Samples were collected at time of diagnosis and on day 35 after induction phase of chemotherapy which includes Glucocorticoids (GC), L-Asparaginase (l-ASP), Vincristen (VCR) and anthracyclines (Danurobicine).
Two milliliters of venous blood were obtained from patients. Samples were collected into tubes preloaded with sodium citrate and then Platelet-poor citrated plasma was obtained from venous blood by centrifugation at 3000 revolutions per min for 10 min. Plasma was then aliquoted and frozen at -70°C for subsequent batch analysis.
Plasma levels of TM were measured using commercially available Enzyme-Linked Immunosorbent Assay (ELISA) kit according to the manufacturer's instructions.
Statistical analysis
Data were analysed using SPSS (version 20, IBM SPSS). Results were presented as mean ± SD (Standard Deviation). Comparison between the mean of two independent groups was performed using Mann-Whitney' U-test and P<0.05 was considered statistically significant.
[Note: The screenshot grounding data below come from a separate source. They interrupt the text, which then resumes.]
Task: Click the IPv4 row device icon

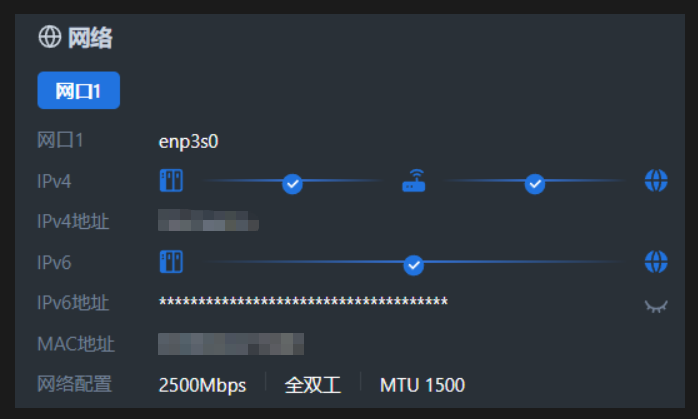Action: (171, 181)
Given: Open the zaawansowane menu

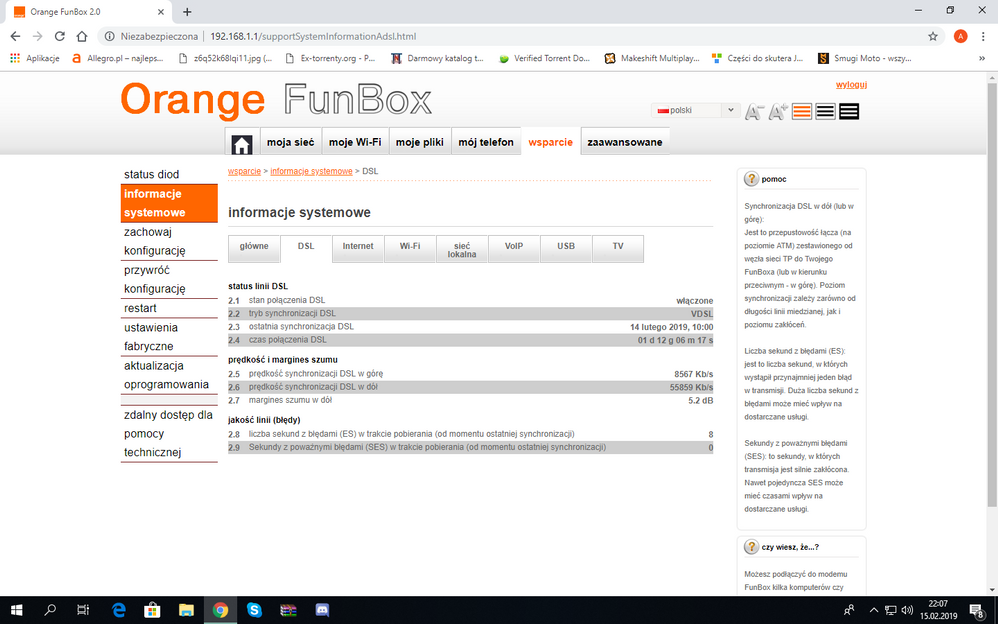Looking at the screenshot, I should (x=624, y=142).
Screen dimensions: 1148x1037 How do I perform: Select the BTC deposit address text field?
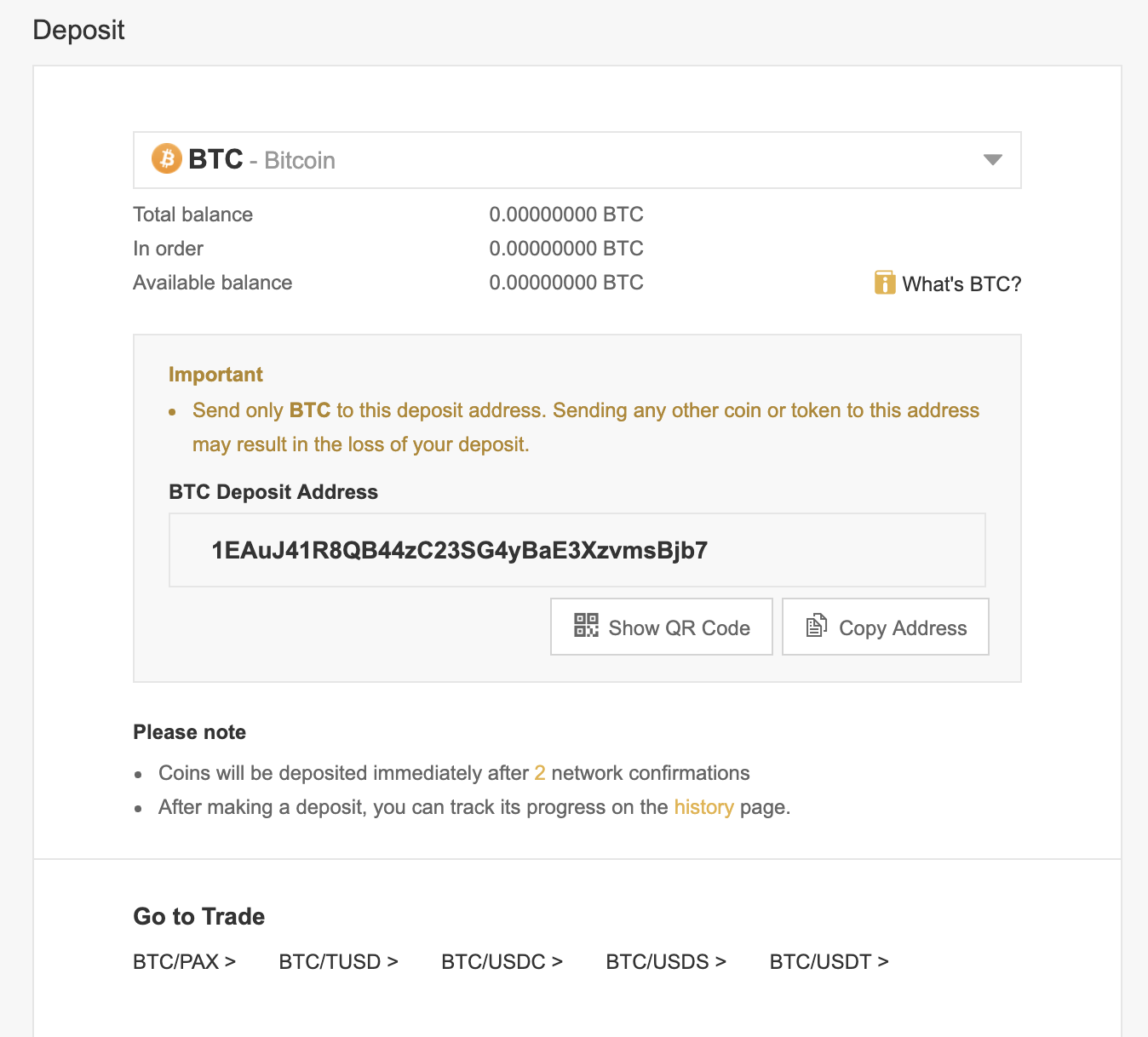click(x=577, y=550)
The Table 1 and Figure 1 show the comparison between plasma TM concentrations in children with acute lymphoblastic leukemia at time of diagnosis and healthy agematched controls. The mean of plasma TM concentrations was significantly higher in Acute Lymphoblastic Leukemia (ALL) patients (14.57 ± 9.9 ng/ml) than control group (3.33 ± 0.92 ng/ml), (p<0.05).
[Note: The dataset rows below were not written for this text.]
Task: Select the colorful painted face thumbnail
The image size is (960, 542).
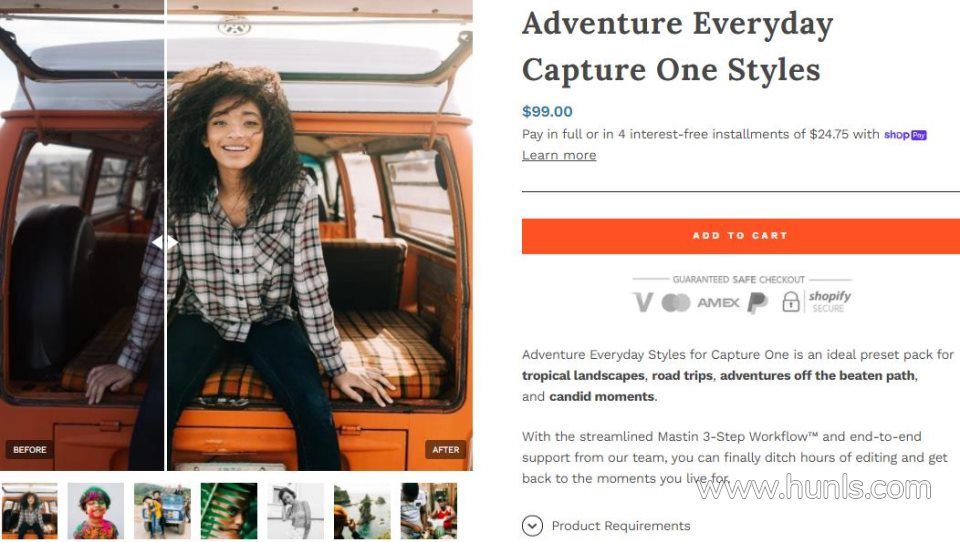Action: coord(96,511)
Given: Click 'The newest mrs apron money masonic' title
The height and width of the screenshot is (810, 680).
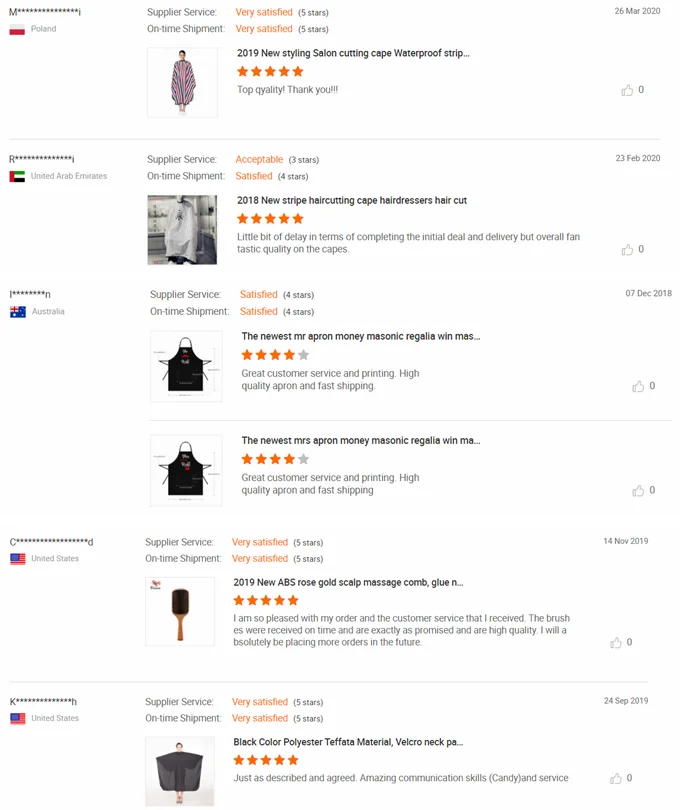Looking at the screenshot, I should [x=360, y=440].
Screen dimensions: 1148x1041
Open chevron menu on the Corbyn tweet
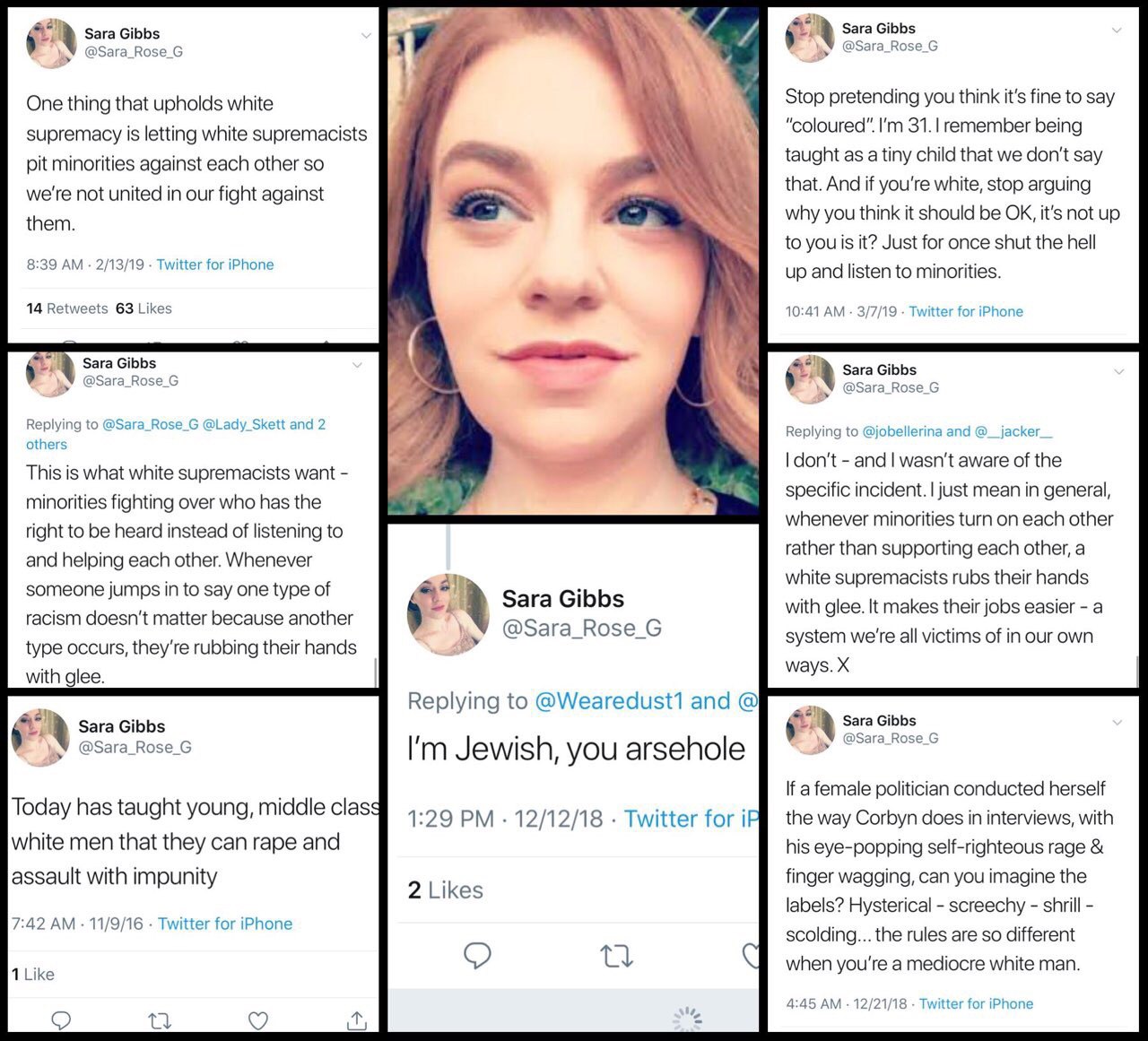(x=1118, y=723)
Group | Mean ± SD | Number | Minimum | Maximum |
---|---|---|---|---|
ALL patients at time of diagnosis | 14.57 ± 9.9 ng/ml | 30 | 5.02 | 35.55 |
Control | 3.33 ± 0.92 ng/ml | 20 | 2.09 | 5.23 |
Table 1. Plasma TM concentrations in children with acute lymphoblastic leukemia (at time of diagnosis) and age-matched control.
Table 2 and Figure 2 show the comparison between plasma TM concentrations in ALL patients at time of diagnosis and on day 35 of chemotherapy. The mean of plasma TM concentrations was significantly higher after chemotherapy (19.24 ± 11.6 ng/ml) than at time of diagnosis (14.57 ± 9.9 ng/ml), (p<0.05).
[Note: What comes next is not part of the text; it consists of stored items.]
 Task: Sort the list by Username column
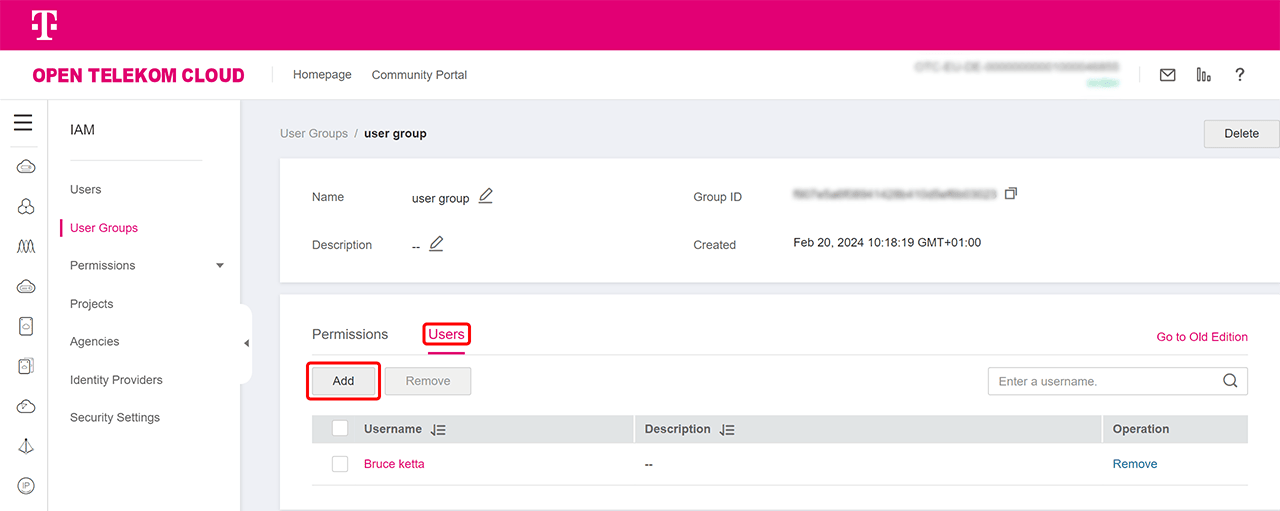[438, 430]
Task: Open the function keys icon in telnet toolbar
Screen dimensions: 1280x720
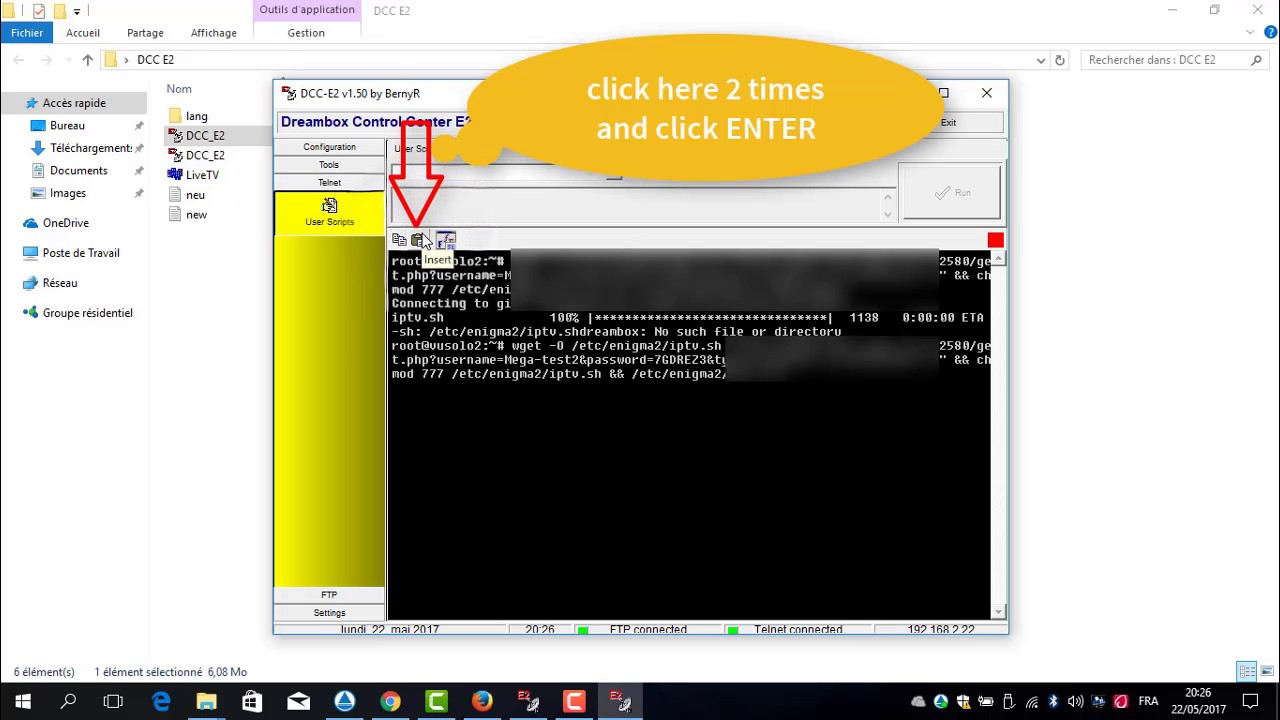Action: 446,240
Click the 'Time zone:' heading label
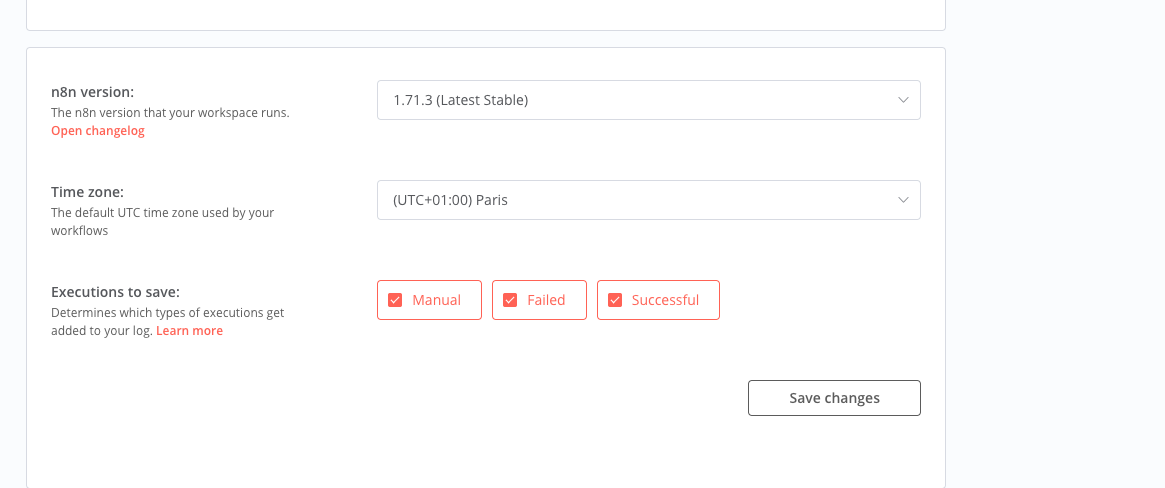This screenshot has height=488, width=1165. (87, 192)
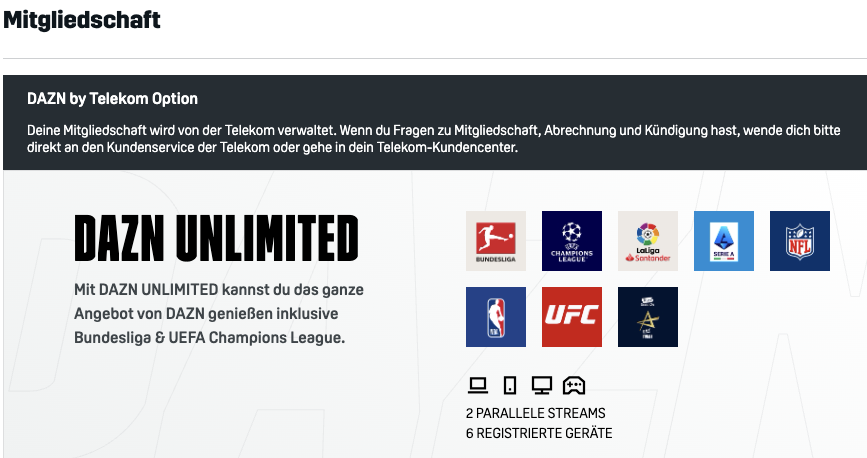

Group | Mean ± SD | Number | Minimum | Maximum |
---|---|---|---|---|
ALL patients at time of diagnosis | 14.57 ± 9.9 ng/ml | 30 | 5.02 | 35.55 |
ALL patients after the chemotherapy | 19.24 ± 11.6 ng/ml | 30 | 6.37 | 40.92 |
Table 2. Plasma TM concentrations between children with acute lymphoblastic leukemia at time of diagnosis and after the chemotherapy.
It is well is known that TM is a sensitive indicator of vascular injury [12]. In this study plasma levels of sTM were determined as indexes of endothelial dysfunction in children with acute lymphoblastic leukemia.
Mean plasma TM levels done before chemotherapy were significantly higher in ALL patients than control. This is in agreement with Hatzipantelis et al. [12], Hagag et al. [13] and Hatzipantelis et al. [14], who found the significant increase of TM levels in the acute phase of the disease in children with ALL, and concluded that this confirms the serious dysfunction of the vascular endothelium, resulting from the disease itself.
Mean plasma TM levels were significantly higher in ALL patients after a chemotherapy compared to ALL patients at time of diagnosis. This is in agreement with Pascale Schneider et al. [15] who found the significant increase of TM levels during treatment of children with acute lymphoblastic leukemia. And Giordano et al. [16] who found that chemotherapy cause endothelial damage in children with ALL.
On the basis of our results, endothelial dysfunction in children with ALL at the time of diagnosis is likely caused by the disease itself whereas endothelial dysfunction during remission probably results from chemotherapy.
Plasma levels of sTM might represent a useful marker to evaluate the endothelial dysfunction that present during the acute phase of ALL. Longer term follow-up of the children of the present study and additional studies are required to confirm the potential prognostic value of these endothelial markers in children with ALL, and a better knowledge regarding the pathogenetic mechanisms behind the development of endothelial dysfunction and pharmacological strategies targeting endothelial dysfunction might be of great importance.